- ©Safaa Photographer
Appréhender la réalité du traumatisme de la guerre à travers la fiction, telle est l’ambition d’Ahmed Saadawi et de ce courant d’avant-garde irakien dont il est le précurseur.
Salué par la critique et lauréat du prix international du roman arabe en 2014, cet auteur à la fois poète, romancier et documentariste, est né en 1973 et a grandit dans un quartier populaire de Bagdad. D’abord attiré par la peinture, et très intéressé par le dessin animé, il rêve d’animation et de superproductions américaines. Mais son désir d’écriture le rattrape et la simplicité matérielle de ce processus de création finit par faire pencher la balance. Comme il le rappelle aux intellectuels et auteurs contemporains de Bagdad à qui il a, non seulement montré la voie mais aussi redonné confiance : « Nous n’avons besoin que d’un bureau et d’un paquet de cigarettes ».
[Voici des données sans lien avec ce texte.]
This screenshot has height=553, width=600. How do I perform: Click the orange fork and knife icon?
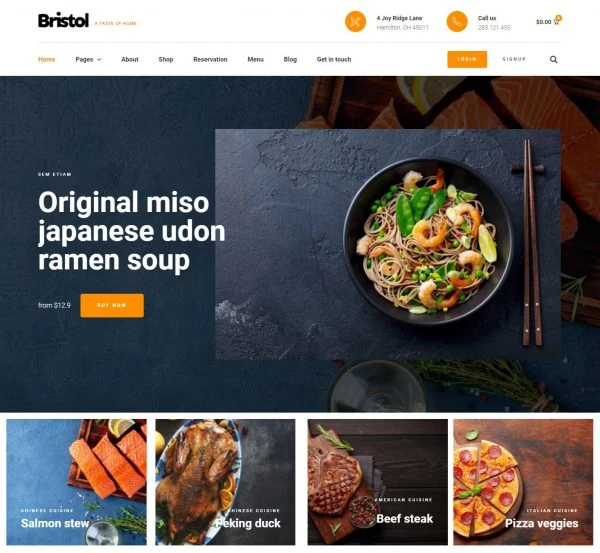coord(355,21)

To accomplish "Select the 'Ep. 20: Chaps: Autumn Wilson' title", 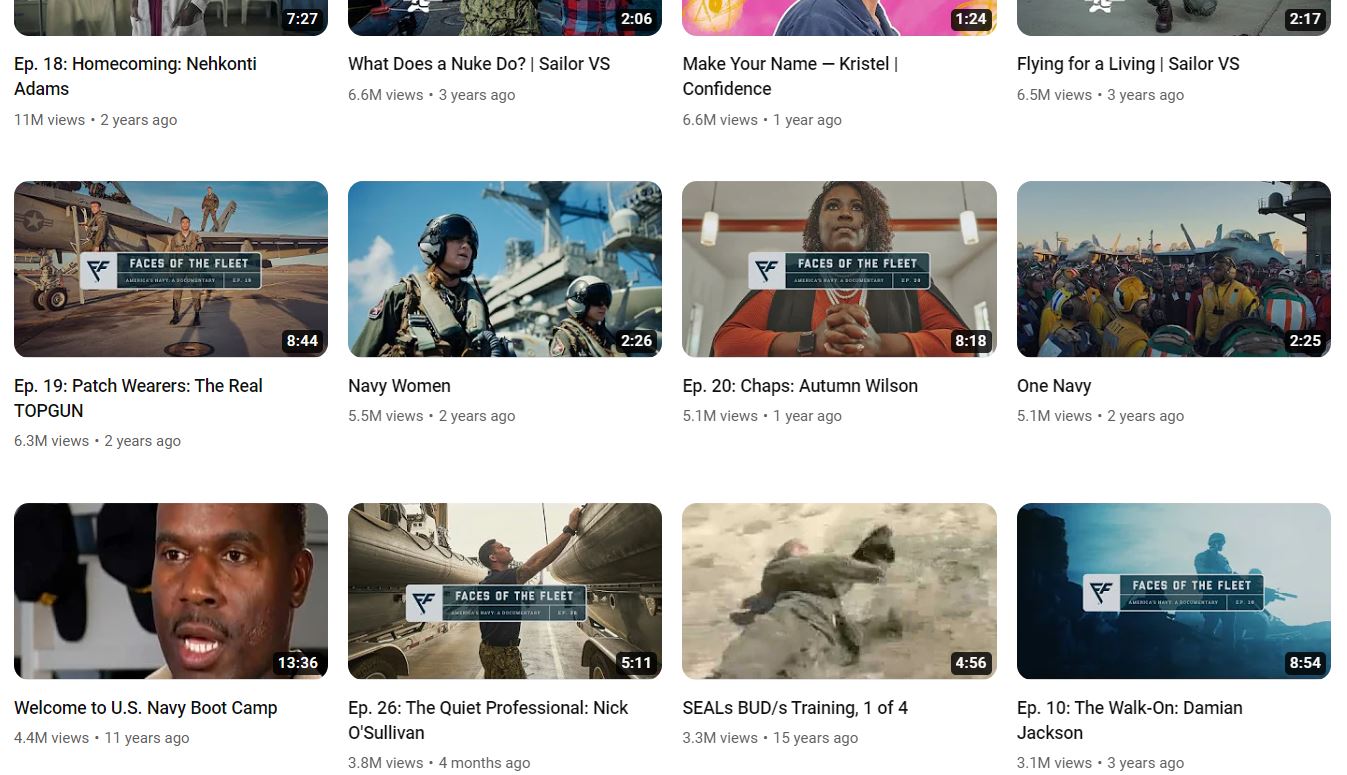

Après ses études, il se tourne donc principalement vers l’écriture, mais poursuit ses travaux dans d’autres domaines en parallèle. Il est l’auteur d’un recueil de poésie et de trois romans, non traduits en français. Aujourd’hui marié et père de quatre enfants, il a choisi de rester à Bagdad. Partagé entre son envie de vivre et d’échapper à ce quotidien dangereux et son besoin d’être proche des gens et du quotidien auquel il fait référence, ce choix est pour lui d’un véritable conflit intérieur.
Dans son dernier roman, Ahmed Saadawi détourne le mythe de Frankenstein pour donner une voix à un drame contemporain devenu statistique. Frankenstein à Bagdad est un roman surréaliste d’un genre nouveau qui à travers la fiction et la fantasy, donne corps à une réalité. En personnifiant les paradoxes d’un conflit, Ahmed Saadawi souligne la folie et l’ambiguïté morale de la guerre et de ses conséquences et constitue selon le New Yorker : « Un contrepoint inestimable aux reportages des médias et aux théories politico-culturelles ». Quand le journalisme peine à transmettre la réalité émotionelle des évènements qu’il relate, la fiction s’impose comme une nécessité absolue.